I need not give instances of this class, we have very few painters who belong to any other; I only pause for a moment to except from it a man too often confounded with the draughtsmen of the lower picturesque;—a very great man, who, though partly by chance, and partly by choice, limited in range of subject, possessed for that subject the profoundest and noblest sympathy—Samuel Prout. His renderings of the character of old buildings, such as that spire of Calais, are as perfect and as heartfelt as I can conceive possible; nor do I suppose that any one else will ever hereafter equal them.7 His early works show that he possessed a grasp of mind which could have entered into almost any kind of landscape subject; that it was only chance—I do not know if altogether evil chance—which fettered him to stones; and that in reality he is to be numbered among the true masters of the nobler picturesque.

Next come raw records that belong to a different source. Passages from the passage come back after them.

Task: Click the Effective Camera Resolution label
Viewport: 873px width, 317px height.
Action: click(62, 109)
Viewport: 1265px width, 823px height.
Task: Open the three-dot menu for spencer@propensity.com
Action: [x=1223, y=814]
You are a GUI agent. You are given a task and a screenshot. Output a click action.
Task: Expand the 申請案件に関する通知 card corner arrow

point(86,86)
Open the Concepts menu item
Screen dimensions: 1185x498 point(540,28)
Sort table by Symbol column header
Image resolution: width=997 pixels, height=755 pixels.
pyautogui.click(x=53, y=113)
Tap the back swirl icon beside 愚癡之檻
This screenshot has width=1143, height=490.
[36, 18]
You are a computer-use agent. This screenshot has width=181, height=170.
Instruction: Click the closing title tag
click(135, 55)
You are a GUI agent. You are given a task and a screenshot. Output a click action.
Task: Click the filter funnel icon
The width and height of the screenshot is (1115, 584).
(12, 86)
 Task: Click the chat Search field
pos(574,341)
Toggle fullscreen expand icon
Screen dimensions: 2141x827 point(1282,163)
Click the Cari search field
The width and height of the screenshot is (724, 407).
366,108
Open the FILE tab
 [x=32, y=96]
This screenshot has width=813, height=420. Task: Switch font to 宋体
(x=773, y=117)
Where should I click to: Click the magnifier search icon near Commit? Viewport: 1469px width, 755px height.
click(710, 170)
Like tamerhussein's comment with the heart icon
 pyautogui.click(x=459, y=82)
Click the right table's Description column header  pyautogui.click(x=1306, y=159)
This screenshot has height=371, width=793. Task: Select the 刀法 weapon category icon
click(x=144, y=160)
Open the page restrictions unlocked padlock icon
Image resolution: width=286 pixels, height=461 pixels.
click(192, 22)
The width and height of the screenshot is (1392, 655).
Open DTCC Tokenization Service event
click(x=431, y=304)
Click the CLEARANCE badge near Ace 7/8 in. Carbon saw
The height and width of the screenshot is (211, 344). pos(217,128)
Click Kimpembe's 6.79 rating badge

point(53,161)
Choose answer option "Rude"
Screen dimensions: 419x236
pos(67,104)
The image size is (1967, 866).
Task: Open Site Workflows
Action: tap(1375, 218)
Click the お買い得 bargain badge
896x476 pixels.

§ 16. Of these, also, the ranks rise in worthiness, according to their sympathy. In the noblest of them, that sympathy seems quite unlimited; they enter with their whole heart into all nature; their love of grace and beauty keeps them from delighting too much in shattered stones and stunted trees, their kindness and compassion from dwelling by choice on any kind of misery, their perfect humility from avoiding simplicity of subject when it comes in their way, and their grasp of the highest thoughts from seeking a lower sublimity in cottage walls and penthouse roofs. And, whether it be home of English village thatched with straw and walled with clay, or of Italian city vaulted with gold and roofed with marble; whether it be stagnant stream under ragged willow, or glancing fountain between arcades of laurel, all to them will bring equal power of happiness, and equal field for thought.

§ 17. Turner is the only artist who hitherto has furnished the entire type of this perfection. The attainment of it in all respects is, of course, impossible to man; but the complete type of such a mind has once been seen in him, and, I think, existed also in Tintoret; though, as far as I know, Tintoret has not left any work which indicates sympathy with the humor of the world. Paul Veronese, on the other hand, had sympathy with its humor, but not with its deepest tragedy or horror. Rubens wants the feeling for grace and mystery. And so, as we pass through the list of great painters, we shall find in each of them some local narrowness. Now, I do not, of course, mean to say that Turner has accomplished all to which his sympathy prompted him; necessarily, the very breadth of effort involved, in some directions, manifest failure; but he has shown, in casual incidents, and by-ways, a range of feeling which no other painter, as far as I know, can equal. He cannot, for instance, draw children at play as well as Mulready; but just glean out of his works the evidence of his sympathy with children;—look at the girl putting her bonnet on the dog, in the foreground of the Richmond, Yorkshire; the juvenile tricks and "marine dabblers" of the Liber Studiorum; the boys scrambling after their kites in the woods of the Greta and Buckfastleigh; and the notable and most pathetic drawing of the Kirkby Lonsdale churchyard, with the schoolboys making a fortress of their larger books on the tombstone, to bombard with the more projectile volumes; and passing from these to the intense horror and pathos of the Rizpah, consider for yourself whether there was ever any other painter who could strike such an octave. Whether there has been or not, in other walks of art, this power of sympathy is unquestionably in landscape unrivalled; and it will be one of our pleasantest future tasks to analyze in his various drawing the character it always gives; a character, indeed, more or less marked in all good work whatever, but to which, being preeminent in him, I shall always hereafter give the name of the "Turnerian Picturesque."